Extracted data entries
.....
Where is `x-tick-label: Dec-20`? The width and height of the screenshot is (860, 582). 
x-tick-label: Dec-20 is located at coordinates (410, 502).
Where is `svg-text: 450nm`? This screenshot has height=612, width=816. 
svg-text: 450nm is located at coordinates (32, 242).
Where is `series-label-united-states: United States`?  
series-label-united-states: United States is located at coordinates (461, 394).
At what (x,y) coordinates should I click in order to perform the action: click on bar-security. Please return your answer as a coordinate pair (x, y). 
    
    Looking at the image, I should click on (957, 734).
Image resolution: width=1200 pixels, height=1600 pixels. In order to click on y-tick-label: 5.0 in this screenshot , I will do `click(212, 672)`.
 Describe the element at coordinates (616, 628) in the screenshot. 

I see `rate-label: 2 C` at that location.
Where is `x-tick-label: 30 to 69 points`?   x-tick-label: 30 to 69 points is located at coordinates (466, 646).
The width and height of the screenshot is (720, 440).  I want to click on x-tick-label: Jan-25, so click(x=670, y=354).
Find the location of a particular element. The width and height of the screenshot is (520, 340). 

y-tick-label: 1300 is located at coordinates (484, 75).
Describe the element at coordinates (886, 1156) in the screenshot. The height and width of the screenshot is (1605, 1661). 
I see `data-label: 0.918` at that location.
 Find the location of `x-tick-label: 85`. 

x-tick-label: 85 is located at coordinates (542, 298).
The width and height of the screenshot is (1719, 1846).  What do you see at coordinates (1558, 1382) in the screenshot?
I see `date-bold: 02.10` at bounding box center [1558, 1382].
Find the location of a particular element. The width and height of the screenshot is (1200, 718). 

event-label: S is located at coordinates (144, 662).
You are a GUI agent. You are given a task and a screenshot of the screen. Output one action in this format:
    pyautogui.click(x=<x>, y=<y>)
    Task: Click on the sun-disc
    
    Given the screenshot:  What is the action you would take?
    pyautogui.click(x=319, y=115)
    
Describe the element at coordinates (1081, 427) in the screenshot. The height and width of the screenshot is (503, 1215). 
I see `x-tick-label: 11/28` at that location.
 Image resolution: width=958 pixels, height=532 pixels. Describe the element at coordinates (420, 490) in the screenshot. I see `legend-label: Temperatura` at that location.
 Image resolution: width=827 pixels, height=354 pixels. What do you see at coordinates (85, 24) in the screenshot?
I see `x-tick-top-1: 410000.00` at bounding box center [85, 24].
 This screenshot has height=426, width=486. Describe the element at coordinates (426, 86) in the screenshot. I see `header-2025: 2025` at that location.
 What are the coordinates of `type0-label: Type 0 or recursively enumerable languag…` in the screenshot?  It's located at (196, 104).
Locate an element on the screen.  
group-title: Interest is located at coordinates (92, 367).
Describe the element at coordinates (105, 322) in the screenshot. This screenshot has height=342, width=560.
.....
What is required: Reproduce all of the records above, substituting "Locate" for every occurrence of "Find the location of" and leaving everything else unchanged.

Exercise answer:
Where is `x-tick-label: Dec-20`? The width and height of the screenshot is (860, 582). 
x-tick-label: Dec-20 is located at coordinates (410, 502).
Where is `svg-text: 450nm`? This screenshot has height=612, width=816. 
svg-text: 450nm is located at coordinates (32, 242).
Where is `series-label-united-states: United States`?  
series-label-united-states: United States is located at coordinates (461, 394).
At what (x,y) coordinates should I click in order to perform the action: click on bar-security. Please return your answer as a coordinate pair (x, y). 
    
    Looking at the image, I should click on (957, 734).
Image resolution: width=1200 pixels, height=1600 pixels. In order to click on y-tick-label: 5.0 in this screenshot , I will do `click(212, 672)`.
 Describe the element at coordinates (616, 628) in the screenshot. 

I see `rate-label: 2 C` at that location.
Where is `x-tick-label: 30 to 69 points`?   x-tick-label: 30 to 69 points is located at coordinates (466, 646).
The width and height of the screenshot is (720, 440).  I want to click on x-tick-label: Jan-25, so click(x=670, y=354).
Locate a particular element. The width and height of the screenshot is (520, 340). 

y-tick-label: 1300 is located at coordinates (484, 75).
Describe the element at coordinates (886, 1156) in the screenshot. The height and width of the screenshot is (1605, 1661). 
I see `data-label: 0.918` at that location.
 Locate `x-tick-label: 85`. 

x-tick-label: 85 is located at coordinates (542, 298).
The width and height of the screenshot is (1719, 1846).  What do you see at coordinates (1558, 1382) in the screenshot?
I see `date-bold: 02.10` at bounding box center [1558, 1382].
Locate a particular element. The width and height of the screenshot is (1200, 718). 

event-label: S is located at coordinates (144, 662).
You are a GUI agent. You are given a task and a screenshot of the screen. Output one action in this format:
    pyautogui.click(x=<x>, y=<y>)
    Task: Click on the sun-disc
    
    Given the screenshot:  What is the action you would take?
    pyautogui.click(x=319, y=115)
    
Describe the element at coordinates (1081, 427) in the screenshot. The height and width of the screenshot is (503, 1215). 
I see `x-tick-label: 11/28` at that location.
 Image resolution: width=958 pixels, height=532 pixels. Describe the element at coordinates (420, 490) in the screenshot. I see `legend-label: Temperatura` at that location.
 Image resolution: width=827 pixels, height=354 pixels. What do you see at coordinates (85, 24) in the screenshot?
I see `x-tick-top-1: 410000.00` at bounding box center [85, 24].
 This screenshot has height=426, width=486. Describe the element at coordinates (426, 86) in the screenshot. I see `header-2025: 2025` at that location.
 What are the coordinates of `type0-label: Type 0 or recursively enumerable languag…` in the screenshot?  It's located at (196, 104).
Locate an element on the screen.  
group-title: Interest is located at coordinates (92, 367).
Describe the element at coordinates (105, 322) in the screenshot. This screenshot has height=342, width=560.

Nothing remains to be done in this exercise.